[Dataset entries]

◇ ◇ ◇ ◇

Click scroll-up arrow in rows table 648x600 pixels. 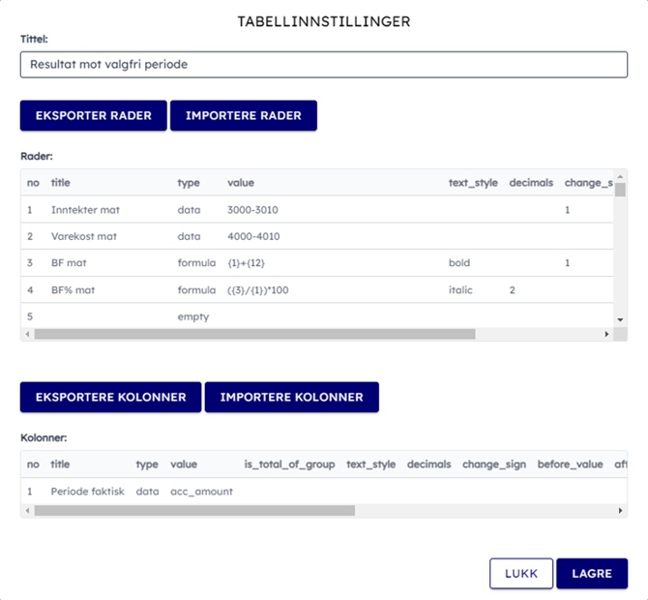tap(621, 176)
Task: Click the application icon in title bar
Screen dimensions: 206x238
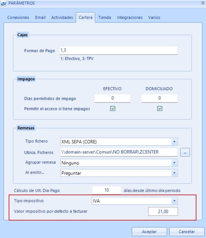Action: [4, 3]
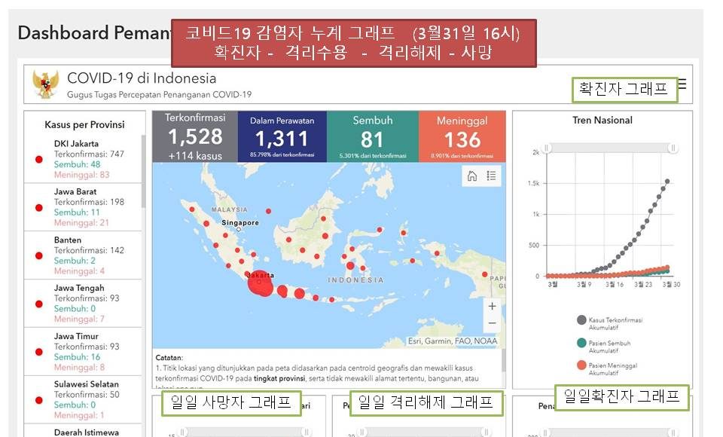Screen dimensions: 723x437
Task: Click the province list scrollbar
Action: pyautogui.click(x=143, y=172)
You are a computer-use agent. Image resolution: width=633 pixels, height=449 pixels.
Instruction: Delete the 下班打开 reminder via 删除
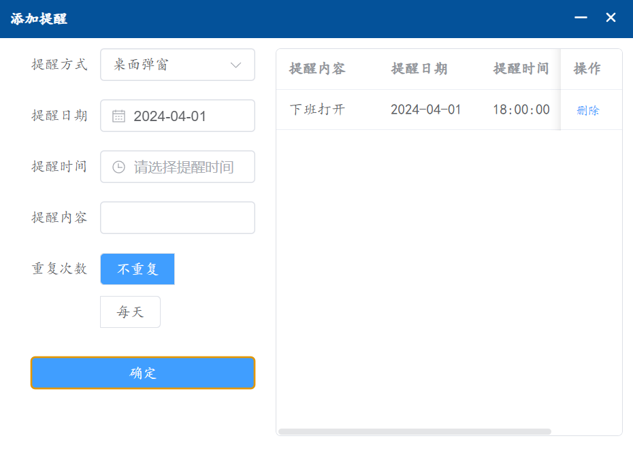point(587,111)
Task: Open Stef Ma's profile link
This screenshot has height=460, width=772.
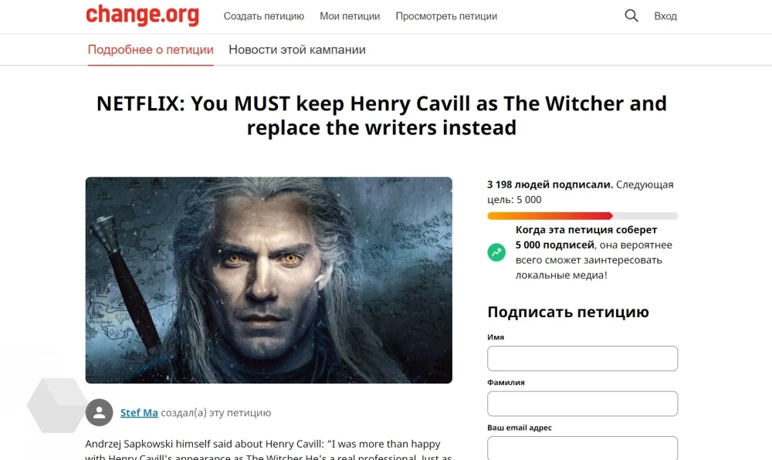Action: pos(139,413)
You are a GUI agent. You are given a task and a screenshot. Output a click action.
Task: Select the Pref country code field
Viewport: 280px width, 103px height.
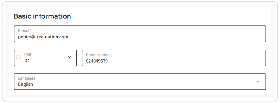click(x=45, y=58)
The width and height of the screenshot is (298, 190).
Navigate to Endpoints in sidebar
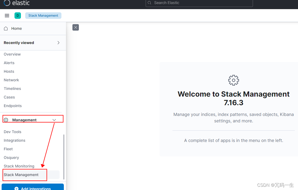click(x=13, y=106)
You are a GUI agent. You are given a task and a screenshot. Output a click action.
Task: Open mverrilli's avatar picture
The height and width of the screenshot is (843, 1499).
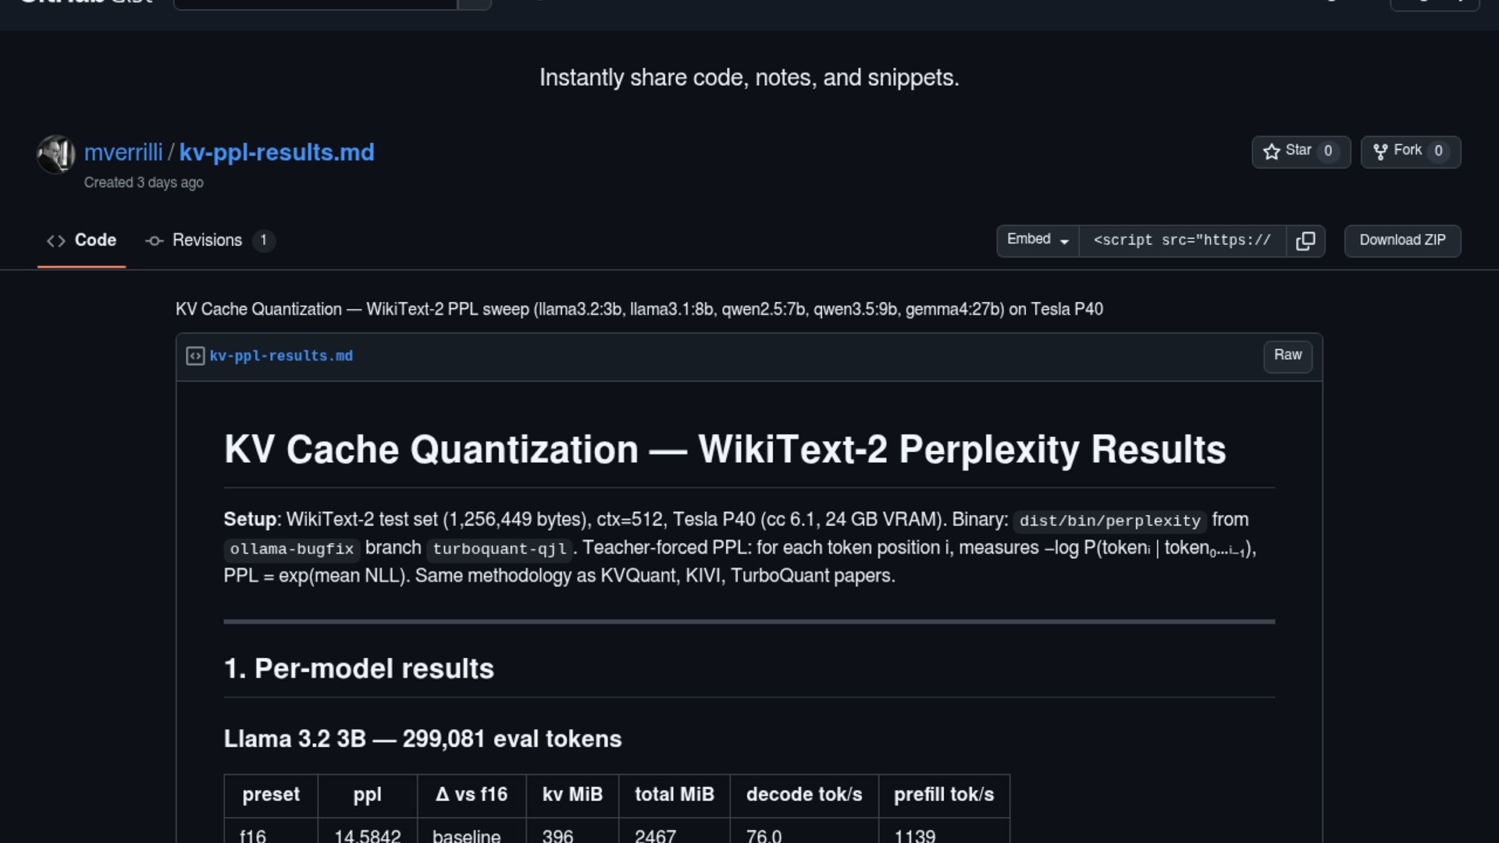(56, 154)
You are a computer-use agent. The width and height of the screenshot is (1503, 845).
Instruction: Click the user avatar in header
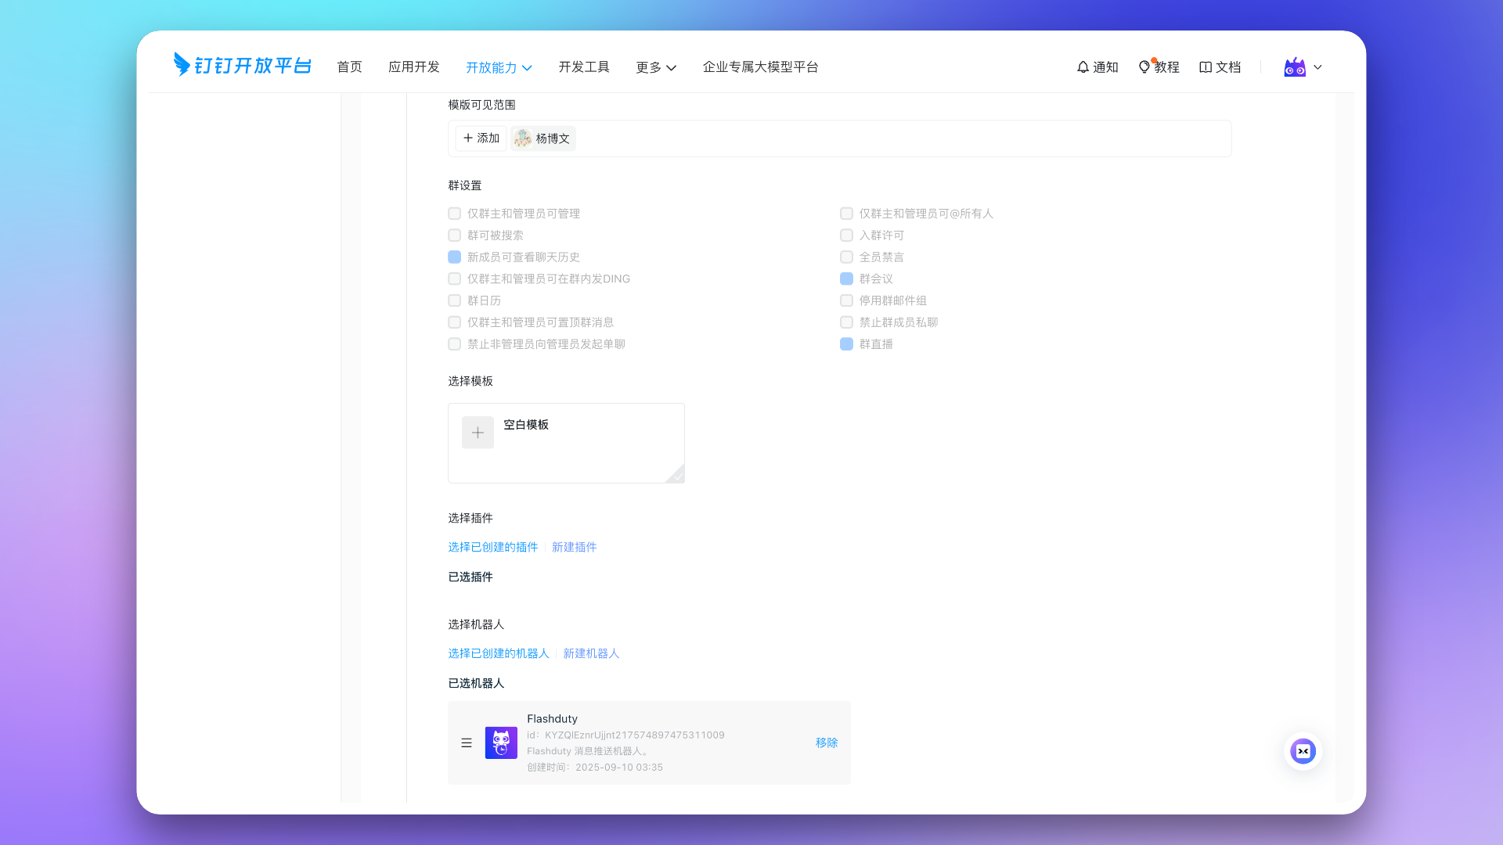(x=1295, y=67)

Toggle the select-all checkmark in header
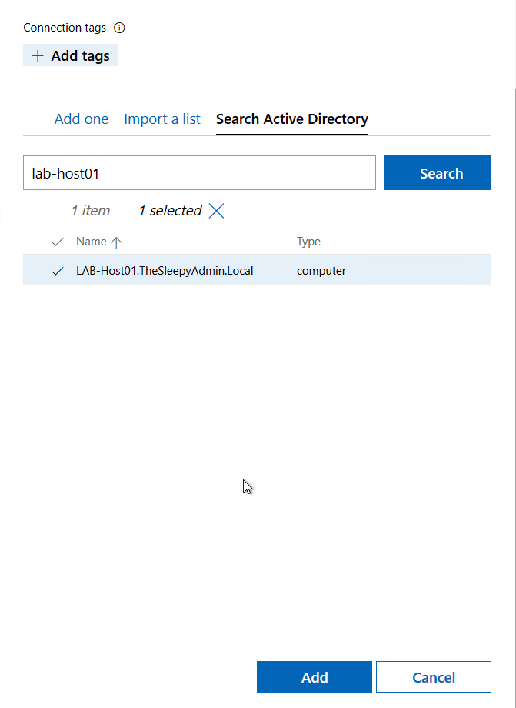click(58, 242)
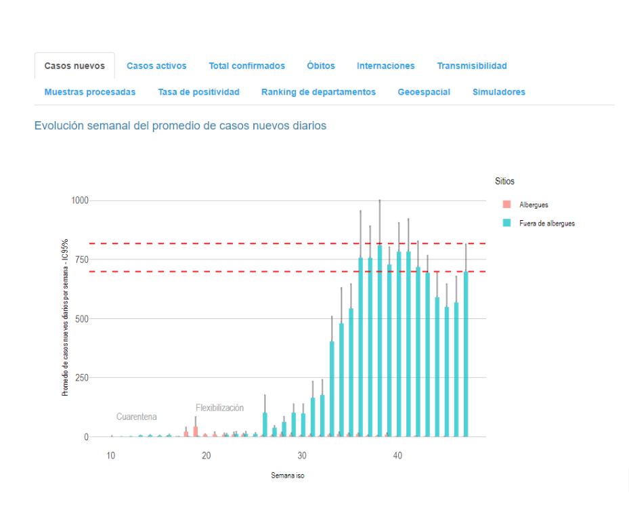Open the Casos nuevos tab

click(x=74, y=66)
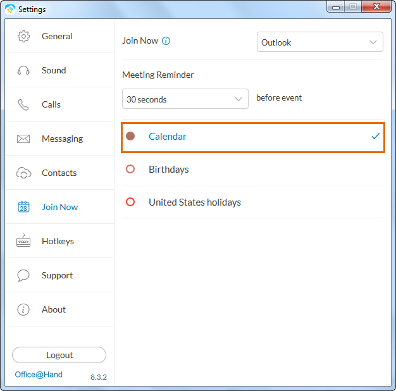This screenshot has width=396, height=391.
Task: Switch to the Join Now tab
Action: (59, 207)
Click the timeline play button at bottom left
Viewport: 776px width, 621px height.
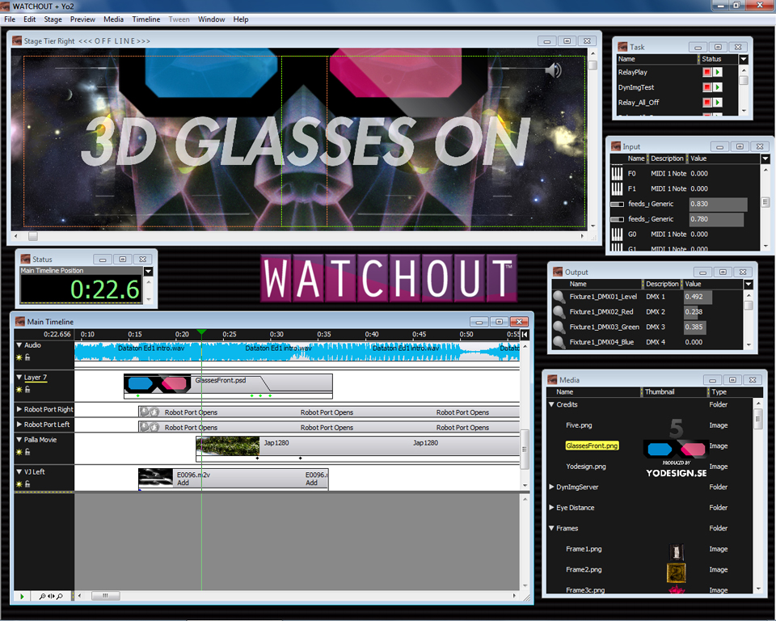pyautogui.click(x=22, y=596)
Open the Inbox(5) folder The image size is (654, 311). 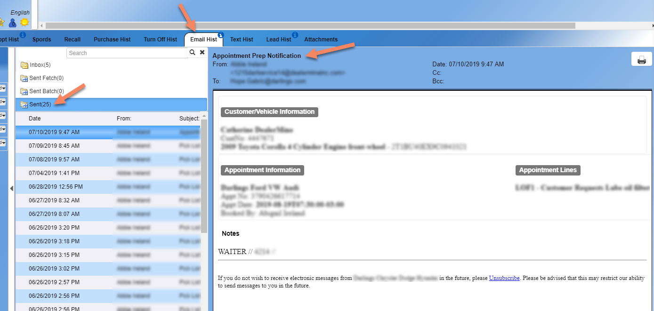coord(40,65)
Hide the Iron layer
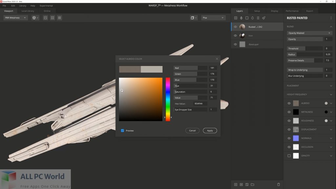The width and height of the screenshot is (336, 189). point(235,35)
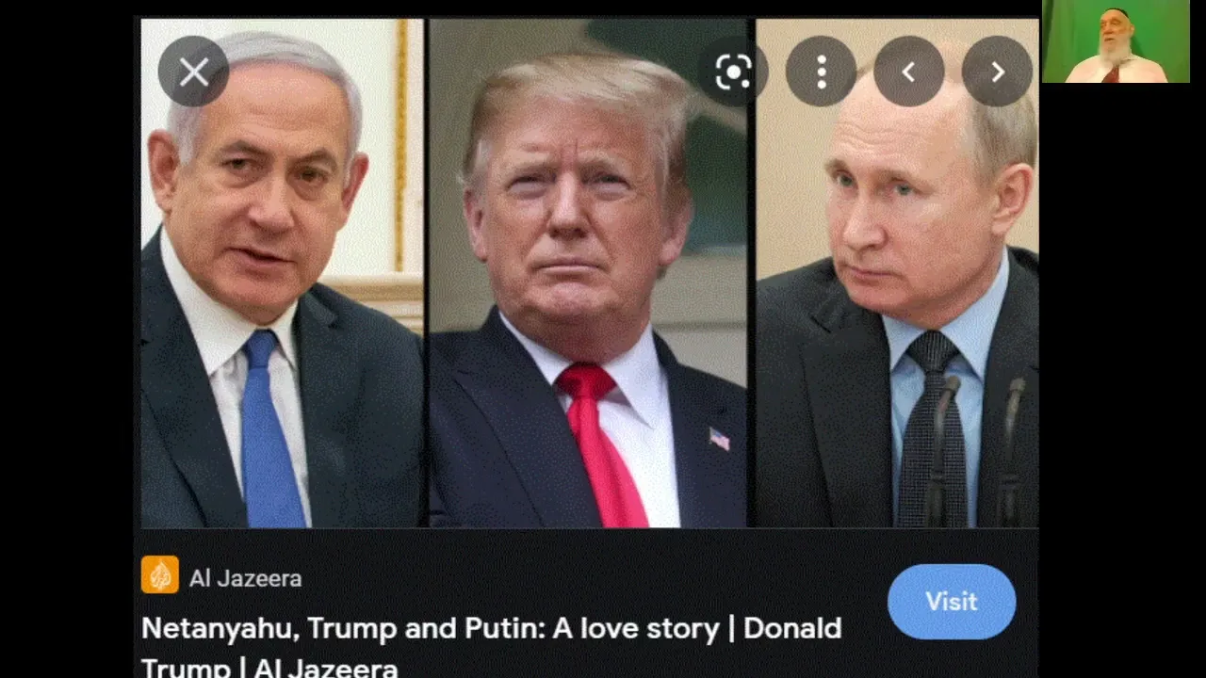Click the center photo panel with the red tie

[x=589, y=273]
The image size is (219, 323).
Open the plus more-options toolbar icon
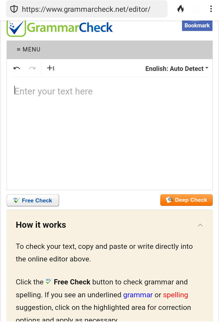tap(51, 68)
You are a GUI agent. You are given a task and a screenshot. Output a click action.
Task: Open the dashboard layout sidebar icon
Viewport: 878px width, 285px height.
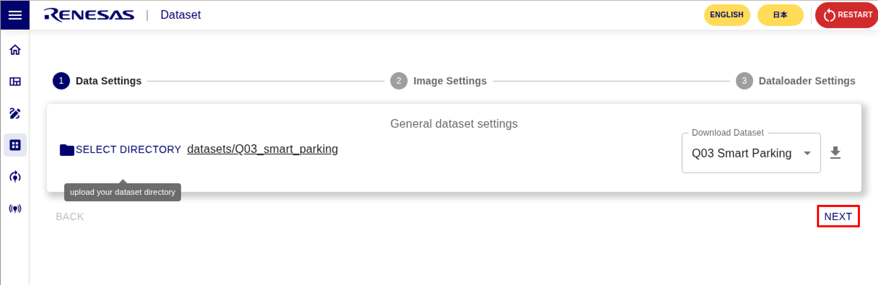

◇ ◇ ◇ ◇

Copy each line of the records containing the string "computer".

### Expected answer
You are a computer-use agent. Image resolution: width=633 pixels, height=449 pixels.
You are a computer-use agent. The width and height of the screenshot is (1503, 845).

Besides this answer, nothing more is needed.